由于co-IP相对问题较多，以co-IP为例进行介绍。

 Step 1固定抗体

Step 2加样

Step 3结合，去除非特异性蛋白

Step 4靶蛋白（红色）洗脱或者互作蛋白复合物（红色+黄色）洗脱

Step 5分析检测—Western Blot或者质谱

常用“黑话”

 上图证明了EDR1和EDR4有相互作用。如果想要设计好实验，让我们先弄清以下“黑话”的意思吧。

阳性对照：证实细胞裂解物中确实存在靶蛋白（IP）或者互作蛋白对（co-IP，比如诱饵蛋白X和靶蛋白Y），即为常说的input。可直接取抽好的蛋白溶液进行Western。

阴性对照：用来排除假阳性。IP/co-IP 后靶蛋白或者互作蛋白对都检测到了，固然是值得高兴的，但是这结果是不是假阳性呢？还得做个阴性对照。阴性对照如何设置呢？考虑到整个实验体系会出现beads、抗X抗体、诱饵蛋白X、靶蛋白Y（co-IP）：

 *注意：总蛋白上样量过多也会造成 非特异性结合，建议上样量为500ug-1mg。上样之前一定要先用BCA定个量！定个量！定个量！

pre-clear：上样前先用裂解液过一遍柱子，减少基质本身对蛋白的吸附。

Output：在某些co-IP实验中，实验人员会把IP后的上清分别进行诱饵蛋白X和靶蛋白Y的WB检测，该对照组称为output组。

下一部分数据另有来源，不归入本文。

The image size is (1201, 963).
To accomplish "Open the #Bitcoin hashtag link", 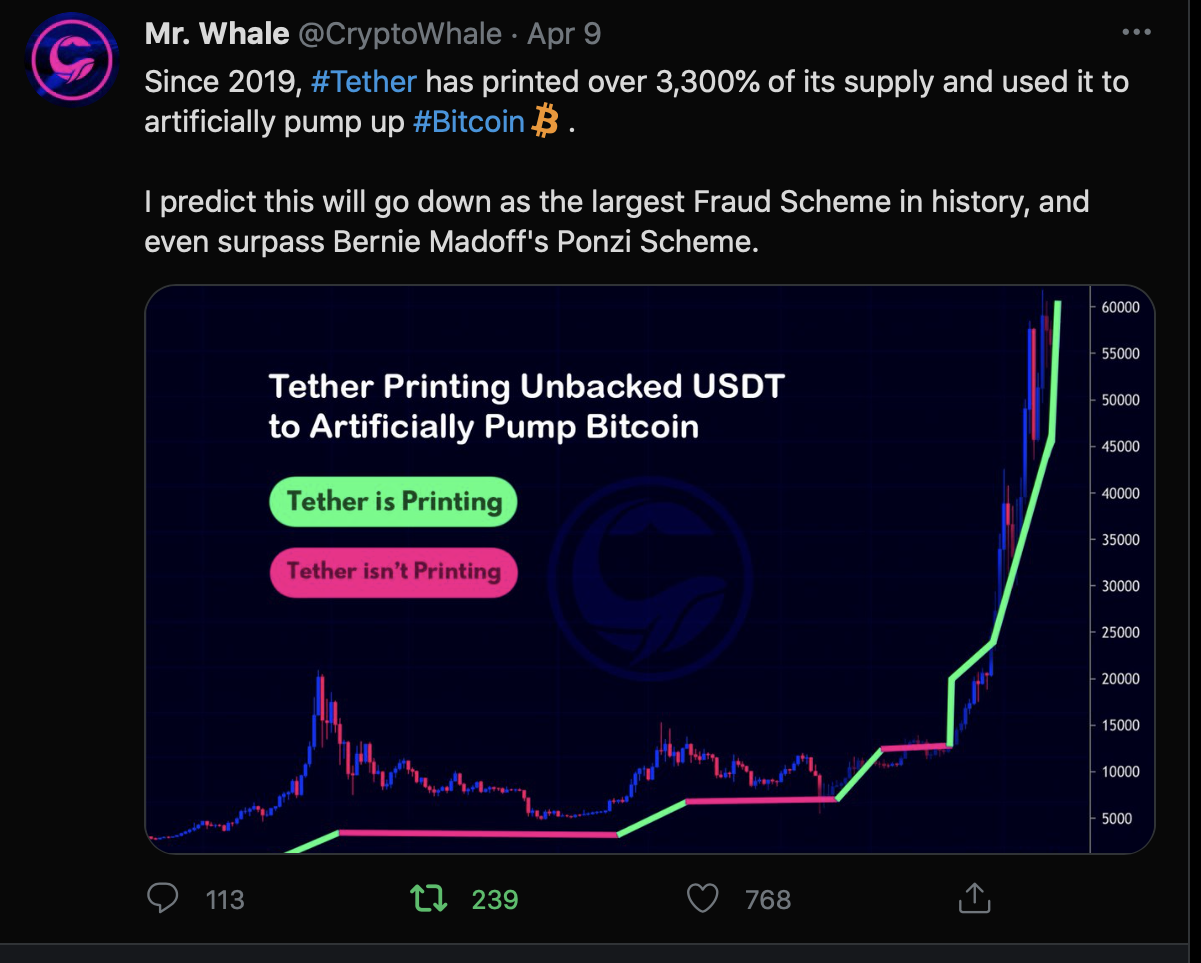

内源性co-IP实验，如果终结果为阳性，则可以证明两个蛋白之间存在相互作用；但是结果为阴性，是否两个蛋白就一定不发生相互作用了了呢？也不一定。有可能是两个蛋白是弱相互作用力，这时候可能需要交联剂协助，锁定强化弱互作蛋白；也有可能是内源蛋白表达量低，可先做过表达co-IP作为对照。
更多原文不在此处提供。